In September 2008, the Church of England issued an article saying that the 200th anniversary of his birth was a fitting time to apologise to Darwin "for misunderstanding you and, by getting our first reaction wrong, encouraging others to misunderstand you still".

Since 2004, Universidad Francisco Marroquín (UFM) in Guatemala, has celebrated Darwin Day with a series of conferences that includes international speakers.

On 22 January 2013, a resolution was introduced to the United States Congress designating 12 February 2013 (Charles Darwin's 204th birthday) as "Darwin Day" to recognise "the importance of sciences in the betterment of humanity".

Darwin's alma mater, Christ's College, commemorated the bicentenary with the unveiling of a life-sized bronze statue of the young Darwin (aged 22). The statue was created by Anthony Smith and unveiled by Prince Philip on 12 February 2009. It now forms the centrepiece of the college's Darwin Garden.

==Media==
Numerous biographies of Darwin have been written, and the 1980 biographical novel The Origin by Irving Stone gives a closely researched fictional account of Darwin's life from the age of 22 onward.

The Low Anthem's 2008 studio album Oh My God, Charlie Darwin is named after Darwin, whose theories influenced the lyrics and themes.

He was portrayed by Chris Larkin in the first episode of the PBS documentary series Evolution.

A biopic, Creation, was released in 2009, joining a short list of film dramas about Darwin, including The Darwin Adventure, released in 1972.

Beagle: In Darwin's wake was a Dutch-Flemish television series from 2009 and 2010 initiated by the VPRO in collaboration with Teleac and Canvas to commemorate the 150th anniversary of On the Origin of Species. The series is centered on an 8-month voyage around the world (commenced on September 1, 2009) on board of the clipper Stad Amsterdam which follows the route of the five-year-long voyage of Charles Darwin aboard the HMS Beagle from 1831 and 1836.

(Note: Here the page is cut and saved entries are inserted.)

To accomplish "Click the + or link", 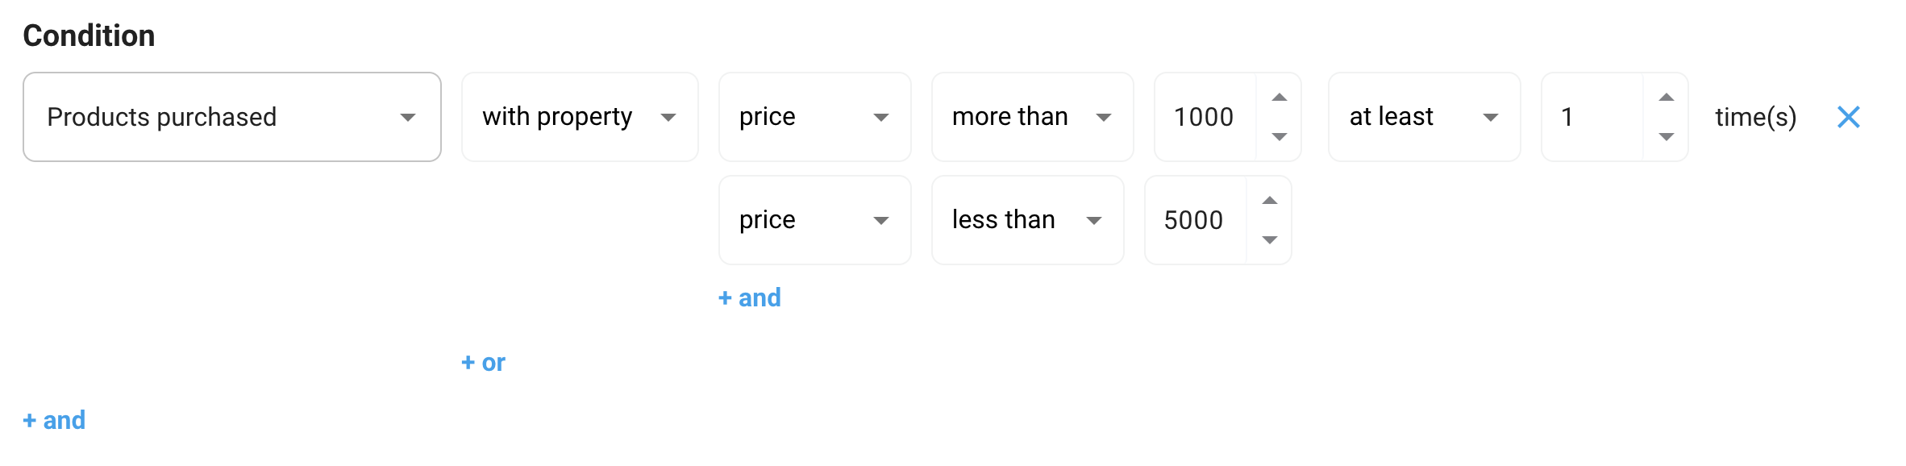I will pyautogui.click(x=483, y=363).
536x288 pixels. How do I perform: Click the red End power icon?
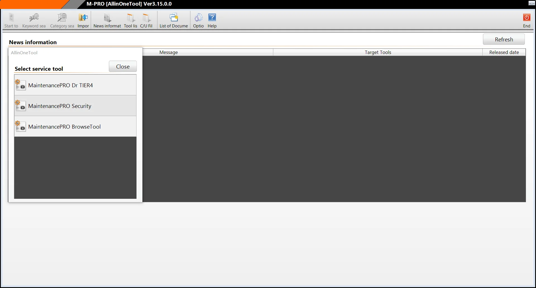[527, 17]
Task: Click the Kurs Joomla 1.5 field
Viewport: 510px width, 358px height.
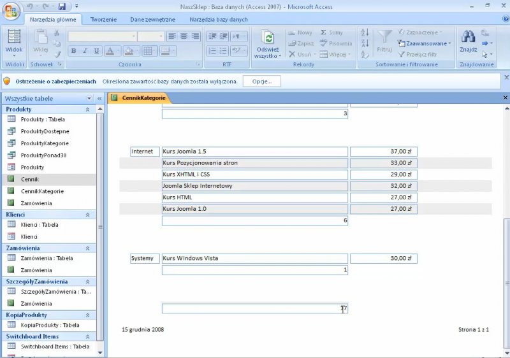Action: coord(254,152)
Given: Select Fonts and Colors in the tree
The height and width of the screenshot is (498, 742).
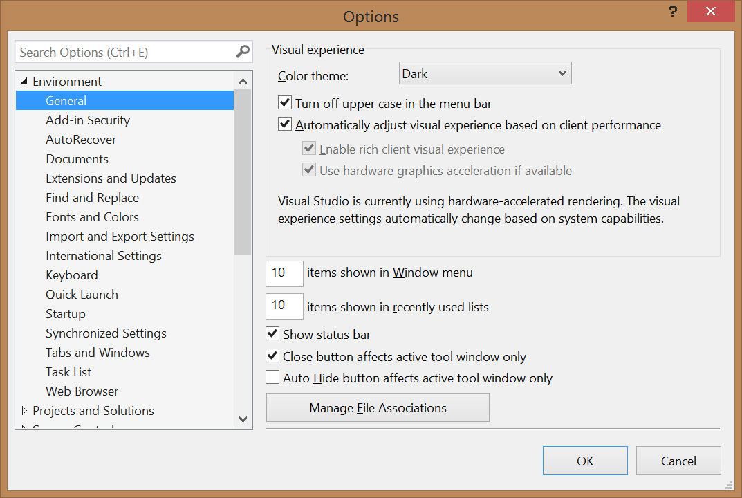Looking at the screenshot, I should (x=92, y=216).
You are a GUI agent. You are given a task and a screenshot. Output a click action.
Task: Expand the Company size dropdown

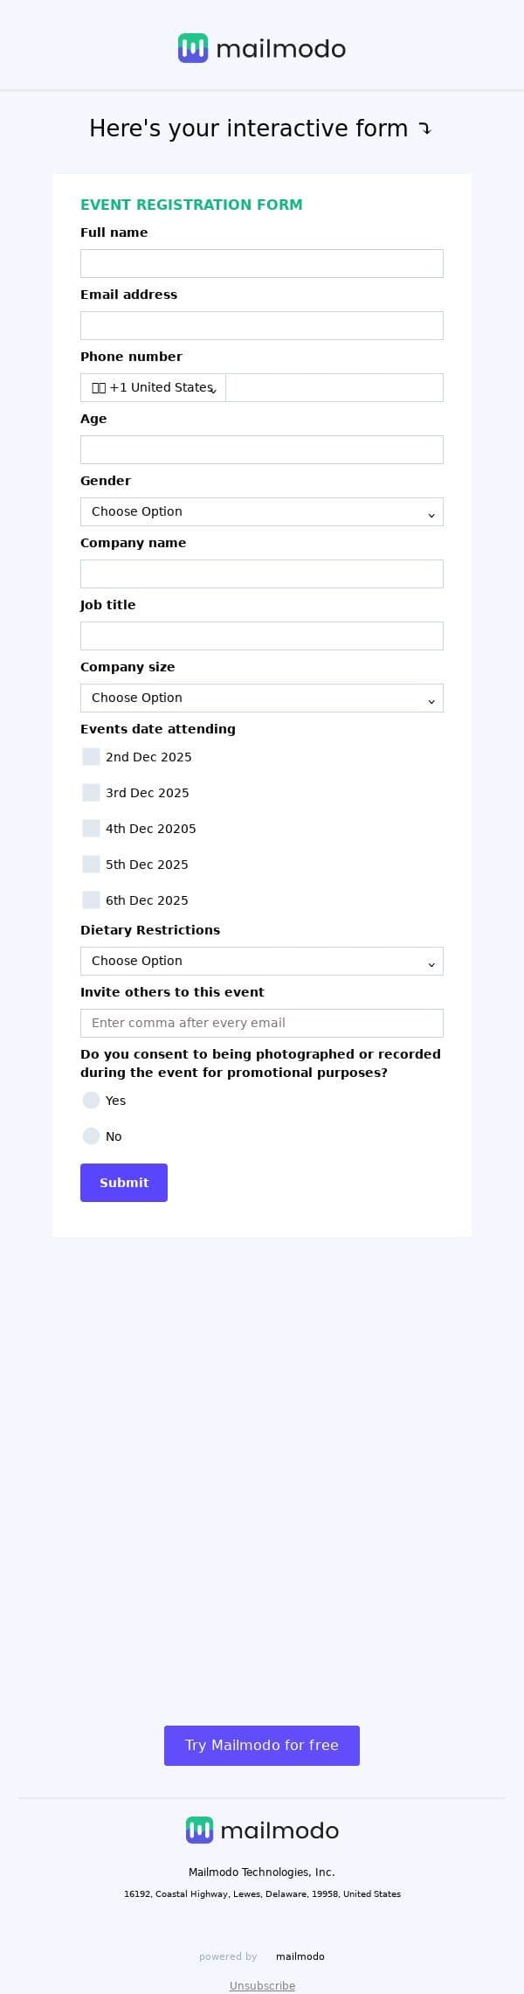click(262, 698)
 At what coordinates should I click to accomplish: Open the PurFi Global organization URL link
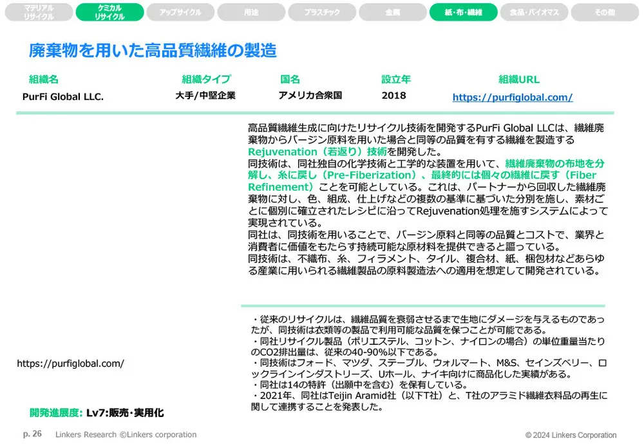(x=512, y=97)
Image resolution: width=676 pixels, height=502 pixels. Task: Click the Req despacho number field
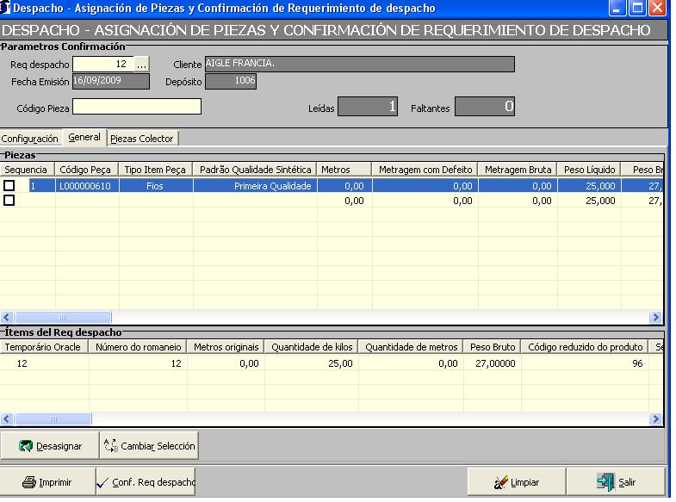[103, 65]
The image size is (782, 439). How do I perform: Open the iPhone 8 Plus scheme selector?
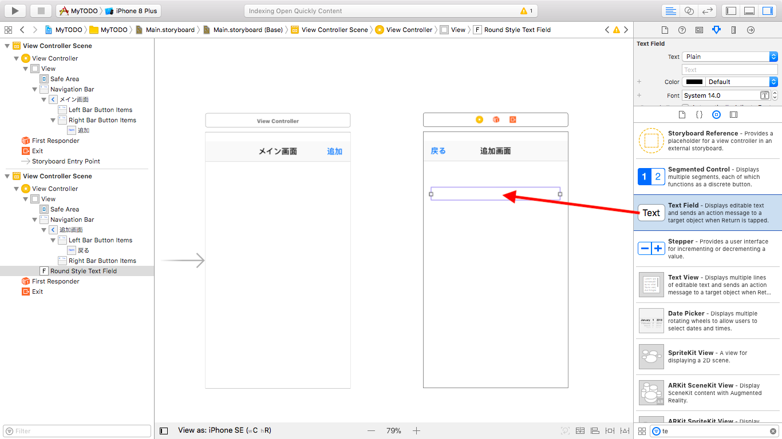[x=136, y=10]
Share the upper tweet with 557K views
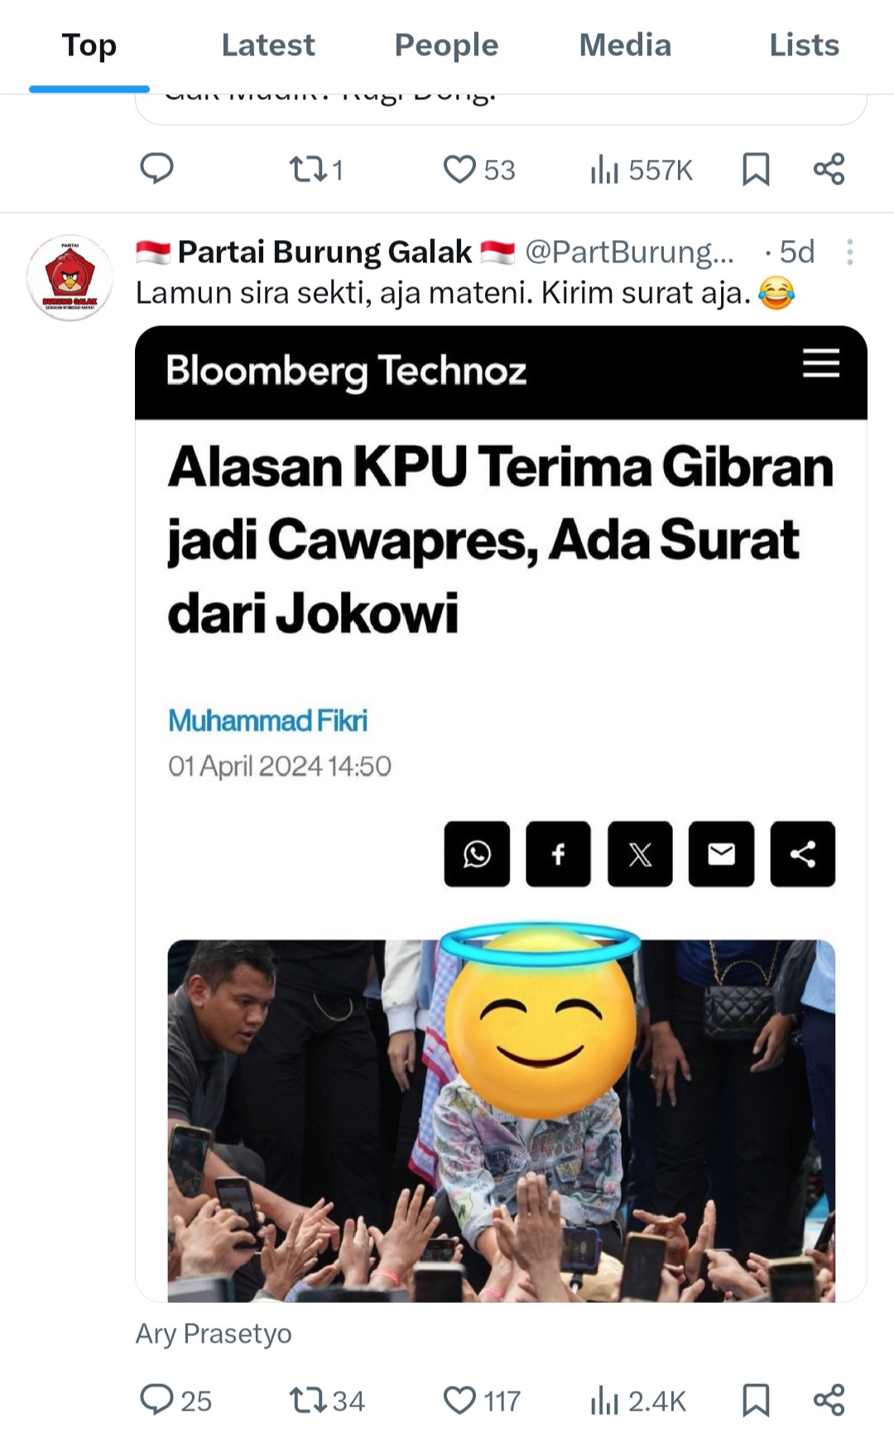 829,170
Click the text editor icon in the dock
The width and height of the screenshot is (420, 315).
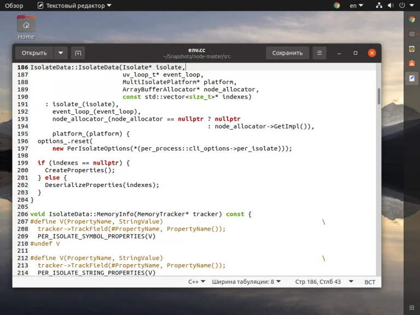pos(412,78)
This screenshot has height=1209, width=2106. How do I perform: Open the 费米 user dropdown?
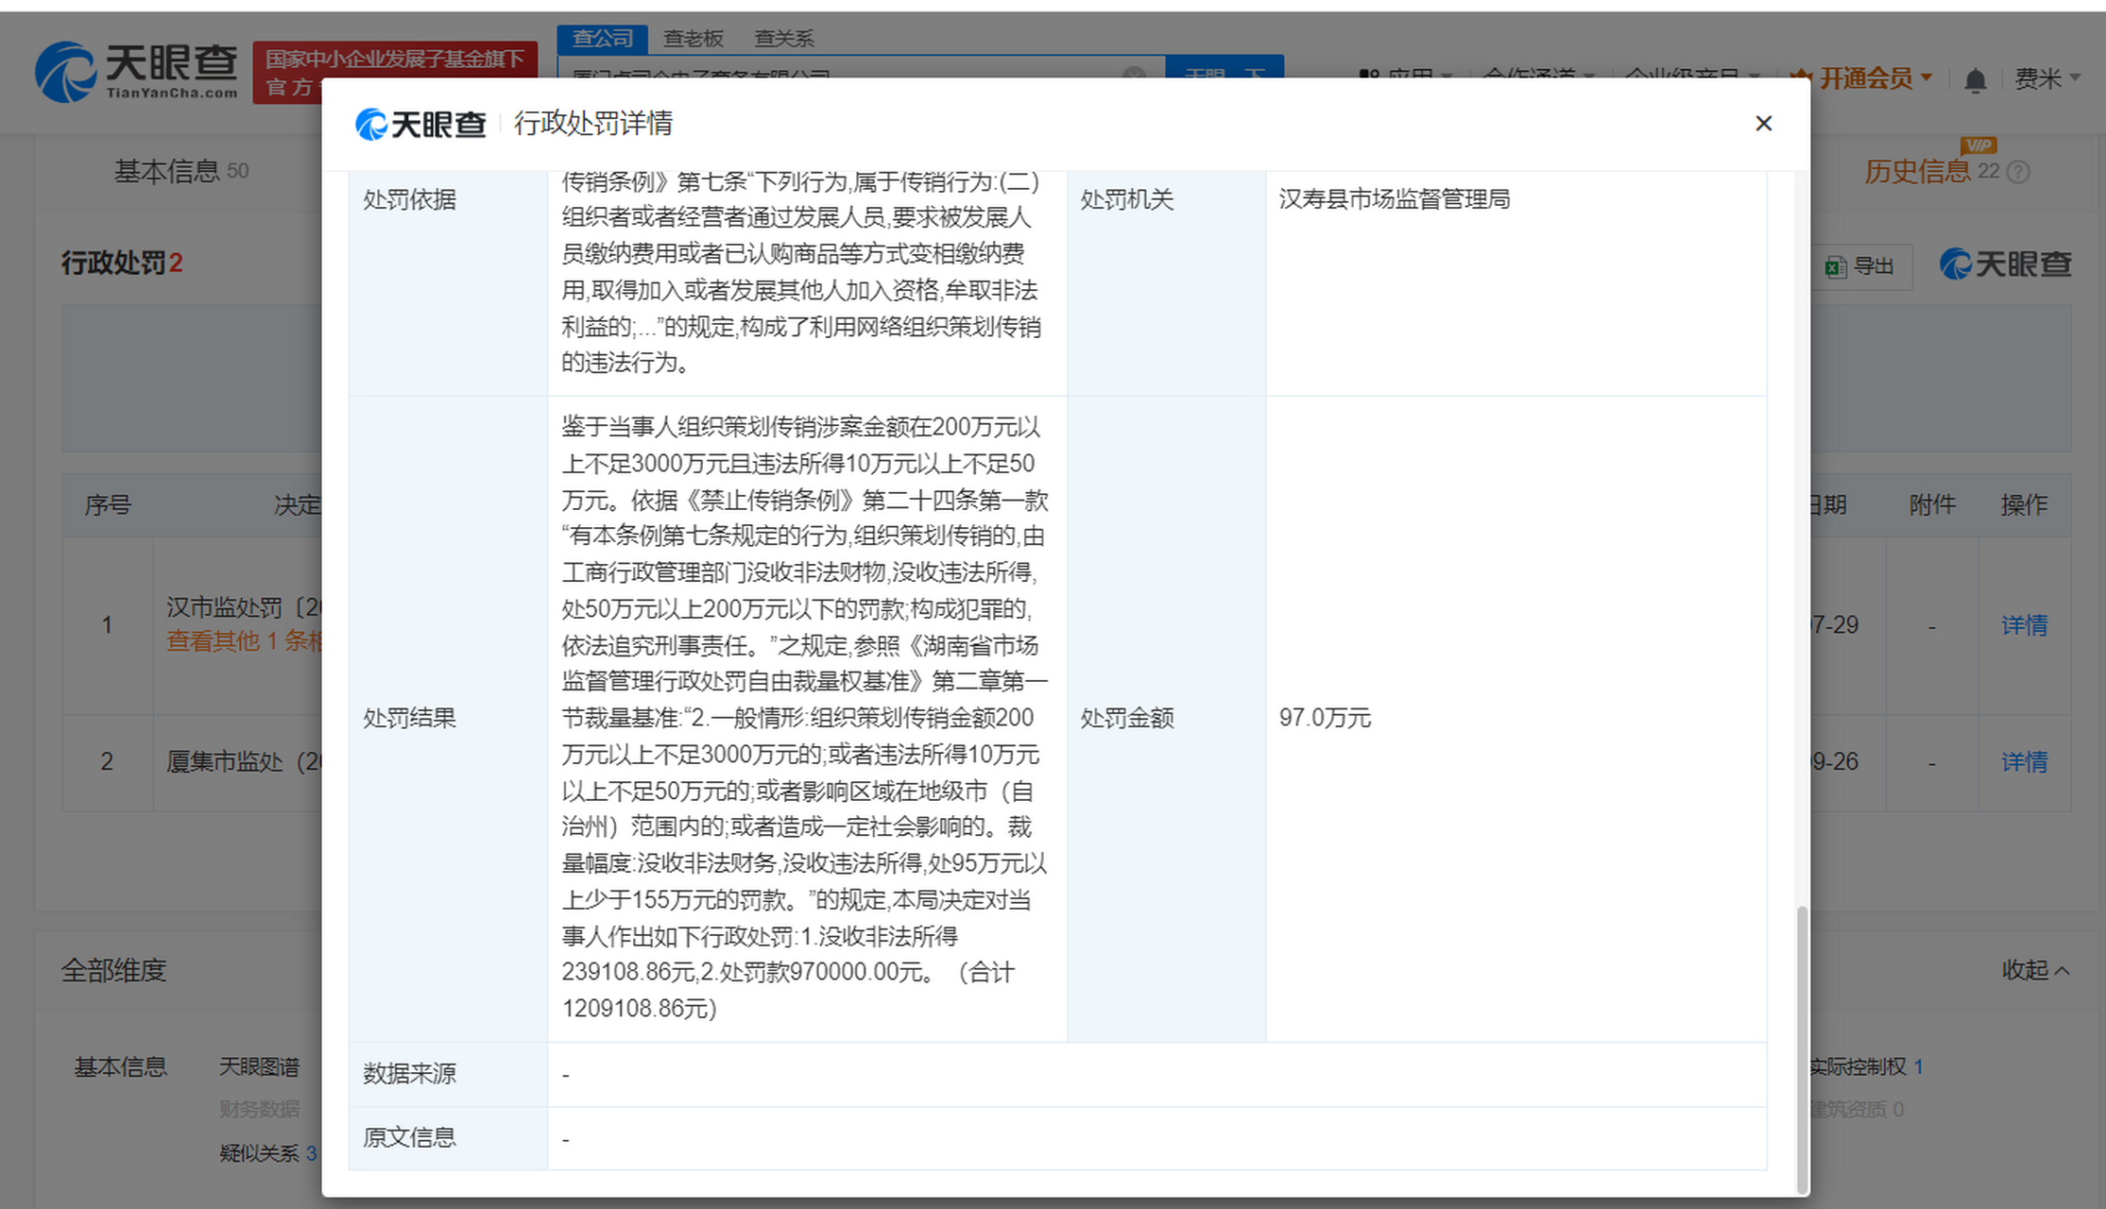(2046, 78)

Darwin is featured as an essential character in the 2004 comedy novel The Pirates! In an Adventure with Scientists. He also appears in the 2012 film of the same name.

== Online==
- Darwin is one of the main characters of the animated web series Super Science Friends.
- He appears in a musical confrontation with the cartoon character Ash Ketchum in the internet series Epic Rap Battles of History.